このMZIエンジンはフォードによって開発されたフォード・サイクロンエンジンのマツダ版である。しかし従来の物とは異なりマツダ流にアレンジされており生産も日本のマツダ本社工場にて行われる。
ナビゲーションシステムには従来のDVDナビゲーションからG-BOOK採用のHDDナビゲーションに変更された。またロイヤルクラシックにはヒーター/ベンチレーション機能付電動本革シート、リアパワーシートやリアシートコントロールパネルなどを採用した。
グレードは3.0Gを廃止して4グレードとなる。
グレード
・2.3M…ベーシックグレード、木目調パネルやファブリックシートを装備。
・2.3リミテッド…電動上級ファブリックシートや専用ナビゲーションシステム、BOSEサウンドシステムなどを装備。
・3.7エクスクルージブ…電動本革シートやBOSEサウンドシステムなどを装備。
・3.7エクスクルージブG…リアパワーシートやリアシートコントロールパネルなども装備。

2009年、ビッグマイナーチェンジを受けた。
登場から6年が経過していることからフロント・リアの大掛かりなデザインの変更を受けデザインは2代目アテンザ・アクセラなどに通ずる「NAGARE」を取り入れた全く新しいデザインとなった。特にリアはこれまでシンプルなものだったが複雑なラインと取り入れた斬新なものとなった。

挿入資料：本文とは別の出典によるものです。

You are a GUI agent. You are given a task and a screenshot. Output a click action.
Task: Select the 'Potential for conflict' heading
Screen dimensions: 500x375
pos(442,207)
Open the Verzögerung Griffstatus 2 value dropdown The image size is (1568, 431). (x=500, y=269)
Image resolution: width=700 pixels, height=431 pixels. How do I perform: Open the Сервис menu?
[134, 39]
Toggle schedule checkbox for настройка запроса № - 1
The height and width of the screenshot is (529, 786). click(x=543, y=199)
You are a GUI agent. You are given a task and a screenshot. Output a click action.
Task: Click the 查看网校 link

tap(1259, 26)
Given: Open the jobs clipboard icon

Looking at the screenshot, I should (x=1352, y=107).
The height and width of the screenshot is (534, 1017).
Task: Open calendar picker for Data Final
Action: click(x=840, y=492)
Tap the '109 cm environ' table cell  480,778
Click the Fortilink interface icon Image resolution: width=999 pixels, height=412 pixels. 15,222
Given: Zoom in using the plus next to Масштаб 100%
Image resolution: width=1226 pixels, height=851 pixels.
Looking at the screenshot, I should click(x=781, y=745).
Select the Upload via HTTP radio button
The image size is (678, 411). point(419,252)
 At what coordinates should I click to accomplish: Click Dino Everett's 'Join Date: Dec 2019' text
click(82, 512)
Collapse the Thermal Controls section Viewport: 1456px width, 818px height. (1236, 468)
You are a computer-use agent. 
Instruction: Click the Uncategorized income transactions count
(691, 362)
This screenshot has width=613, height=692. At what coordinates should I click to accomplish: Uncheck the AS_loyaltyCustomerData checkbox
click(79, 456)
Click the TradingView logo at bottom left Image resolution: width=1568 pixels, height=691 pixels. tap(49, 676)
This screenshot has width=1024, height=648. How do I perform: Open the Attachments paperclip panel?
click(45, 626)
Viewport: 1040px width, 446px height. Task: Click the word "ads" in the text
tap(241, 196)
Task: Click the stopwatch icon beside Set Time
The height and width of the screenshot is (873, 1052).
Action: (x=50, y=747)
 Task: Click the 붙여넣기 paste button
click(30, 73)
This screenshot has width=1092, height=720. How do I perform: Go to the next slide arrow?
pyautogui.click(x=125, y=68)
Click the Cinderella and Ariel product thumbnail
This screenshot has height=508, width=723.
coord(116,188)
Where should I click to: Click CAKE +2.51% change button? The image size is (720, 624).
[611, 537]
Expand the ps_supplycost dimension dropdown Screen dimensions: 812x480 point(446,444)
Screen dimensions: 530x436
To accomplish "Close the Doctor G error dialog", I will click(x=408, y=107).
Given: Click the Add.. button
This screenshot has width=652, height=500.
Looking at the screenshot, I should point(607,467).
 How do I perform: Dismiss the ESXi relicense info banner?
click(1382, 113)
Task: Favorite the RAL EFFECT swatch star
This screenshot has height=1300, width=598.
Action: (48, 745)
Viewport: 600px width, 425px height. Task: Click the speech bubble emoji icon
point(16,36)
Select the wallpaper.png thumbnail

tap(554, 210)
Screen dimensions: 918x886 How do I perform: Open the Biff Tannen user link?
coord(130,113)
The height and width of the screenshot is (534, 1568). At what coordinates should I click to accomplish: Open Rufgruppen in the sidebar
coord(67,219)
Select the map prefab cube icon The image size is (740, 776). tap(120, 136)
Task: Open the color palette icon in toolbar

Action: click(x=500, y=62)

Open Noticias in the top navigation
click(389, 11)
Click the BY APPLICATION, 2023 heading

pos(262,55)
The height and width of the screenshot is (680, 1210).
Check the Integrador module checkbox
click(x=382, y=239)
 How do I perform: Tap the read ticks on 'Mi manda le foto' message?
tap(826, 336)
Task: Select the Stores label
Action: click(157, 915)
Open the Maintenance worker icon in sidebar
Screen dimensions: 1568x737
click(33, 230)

インテリアも大幅に変更されて新デザインのインパネやシートを採用した。この新デザインのインパネは従来の物と比べてシンプルでスイッチ類の操作しやすい物としている。またオーディオレスの設定を追加した。グレード
エンジンも変更されて直4エンジンは2.5LのL5-VE型となり、V6エンジンは3.7L・MZIエンジンとなった。これらは設計こそこれまでと変わらないが排気量を拡大させてよりパワフルな物としている。
グレード
・2.5M…ベーシックグレード、木目調パネルやファブリックシートを装備。
・2.5リミテッド…電動上級ファブリックシートや専用ナビゲーションシステム、BOSEサウンドシステムなどを装備。
・3.7エクスクルージブ…電動本革シートやBOSEサウンドシステムなどを装備。
・3.7エクスクルージブG…リアパワーシートやリアシートコントロールパネルなども装備。
2011年、一部改良。
標準装備のナビゲーションシステムは廃止されてディーラーオプション設定の物のみとなる。そのためこれまでの2.5Mのみに標準装備だったオーディオレスが全車標準装備となった。またグレードは整理されて2.5Mが廃止された。